# 1961 Snowbird.



## sscotsman (Dec 8, 2010)

After four years of owning and using my 1971 Ariens, (which was my first, and only snowblower..until yesterday!) I picked up a 1961 Snowbird off of Craigslist..$25! It doesn't run at the moment, but its totally complete, and last ran 3 or 4 years ago..been stored since, (outdoors I think, unfortunately) and has gotten arthritis from lack of use and lubrication..but it doesn't look like it should take too much work to get it up and running again..I now own two snowblowers, which officially makes me a "collector" I guess! (it took long enough! 

It's a 1961 model S-224.
Fairly early! only three (or maybe 4) snowbird models are earlier/older..
(Snowbird snowblowers were first made in 1958)
Has a 3 HP Briggs & Stratton model 80302 engine, assembled June 1961.
Over half a century old! 























































More to come!
This Spring I will try to get it running..
And naturally, there will be a Snowbird webpage! 

Scot


----------



## new_guy38 (Apr 14, 2013)

i love how those chutes work its so cool how it turns the whole thing around in one motion


----------



## new_guy38 (Apr 14, 2013)

good luck man i just got a 1970's jacobsen and im rebuilding it but it wont look original lol


----------



## Ray 1962 10ML60 (Oct 14, 2011)

*enjoy*

very cool, enjoy the refurbishing!

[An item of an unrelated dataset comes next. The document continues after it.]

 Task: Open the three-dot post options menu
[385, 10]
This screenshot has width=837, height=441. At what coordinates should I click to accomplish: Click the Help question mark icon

I'm still looking for a #2 myself, always scanning that darned craigslist, lol.


----------



## HCBPH (Mar 8, 2011)

*Manual*

There is a manual for a 226 Snowbird available here: Yardman 226 Manual

Thanks to a member here, it's available for anyone wanting a copy so if you need it and it works, it's available.


----------



## sscotsman (Dec 8, 2010)

Thanks everyone!
I plan to do a minor-teardown soon, to see how things look..
I will post more pics then..



HCBPH said:


> There is a manual for a 226 Snowbird available here: Yardman 226 Manual
> 
> Thanks to a member here, it's available for anyone wanting a copy so if you need it and it works, it's available.


Thanks! thats a 226, somewhat different than my 224..
although internally they are probably quite similar..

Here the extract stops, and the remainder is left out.